For clarifying KRAS’s role in CA, mutant versions of this gene were introduced into the mammary cell line MCF10A with the help of viruses that were manipulated so that upon infecting the cell, they delivered the mutated gene into the nucleus, integrating it into the DNA (lentiviral transduction). Centrosomal status was analyzed at various time points after transduction by IF microscopy. During IF, proteins of the centrioles and also its surrounding pericentriolar matrix were stained using fluorescent antibodies (CP110, centrin, pericentrin and γ-tubulin) that attach to them and can be visualized under the microscope.
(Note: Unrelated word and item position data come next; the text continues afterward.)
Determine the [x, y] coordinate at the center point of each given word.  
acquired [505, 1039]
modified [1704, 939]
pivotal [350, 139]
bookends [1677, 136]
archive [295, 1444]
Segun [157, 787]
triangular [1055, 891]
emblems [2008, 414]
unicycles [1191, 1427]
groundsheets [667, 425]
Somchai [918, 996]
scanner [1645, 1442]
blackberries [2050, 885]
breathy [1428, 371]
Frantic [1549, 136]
The IF experiments showed that the cells that successfully carried (i.e. expressed) a KRAS mutation, were featured with a modest but statistically significant level of CA (Fig. 1). It was also observed that the rate of CA, in general, increased over the course of two weeks. Our results suggest that point mutations of KRAS are able to induce moderate levels of centrosome amplification, and – in the light of previous findings - might therefore be responsible for the elevated chromosome number seen in HHDpALL. The pilot investigation using patient samples showed signs of CA in about ¼ of the cells analyzed. Further experiments are needed to confirm our findings, investigating more patient-samples and experimenting with further genes and cells more similar to the leukemic cells of HHDpALL, to gain more disease-specific conclusions. (Results had been submitted for conference presentation.)
For creating an automated centrosome detection workflow, cells with different levels of CA were used in order to train the DNN. Centrosomes were stained using IF, whereas the nucleus was counterstained with a DNA stain. After scanning slides from 5 different cell-lines, cells were identified based on counterstain-related appearance. In the following, more than 35 000 cells were categorized (labelled) into seven classes manually, for training the DNN. The 7 classes were (1) interphase cell with CA; (2) CA with (pseudo)bipolar mitosis; (3) CA with multipolar mitosis; (4) non-amplified centrosomes in G1-phase of the cell cycle; (5) non-amplified centrosomes in S/G2-phases; (6) non-amplified centrosomes in mitosis; (7) other (Fig. 2). The above also means that classes 1-3 belong to the bigger group of ‘amplified centrosomes’ whereas classes 4-6 represent cells with ‘non-amplified centrosomes’. Slides were scanned using Metafer Slide-Scanning System.
The data set generated upon manual labelling was divided into two subsets (training set and validation set) to train a custom deep neural net (DNN). To increase robustness and avoid pure memorization of images by the DNN, the training images were continuously changed using various techniques such as image flipping, rotation, zooming and the addition of random noise.
Currently, the DNN’s overall accuracy in predicting all of the classes correctly is 80.5%, whereas its ability to distinguish ‘amplified’ from ‘non-amplified’, is close to 90% (88.3%). Further experiments are needed to fine-tune performance, before integrating the DNN into the automated slide scanning system. This will result in a workflow which fully automatically analyses a sample, predicting the normal to aberrant ratio of centrosomes with the only mandatory user interactions being the initial loading of the slide feeder and the final review of results. (Results had been submitted for conference presentation; journal submission is expected within 3-6 months.)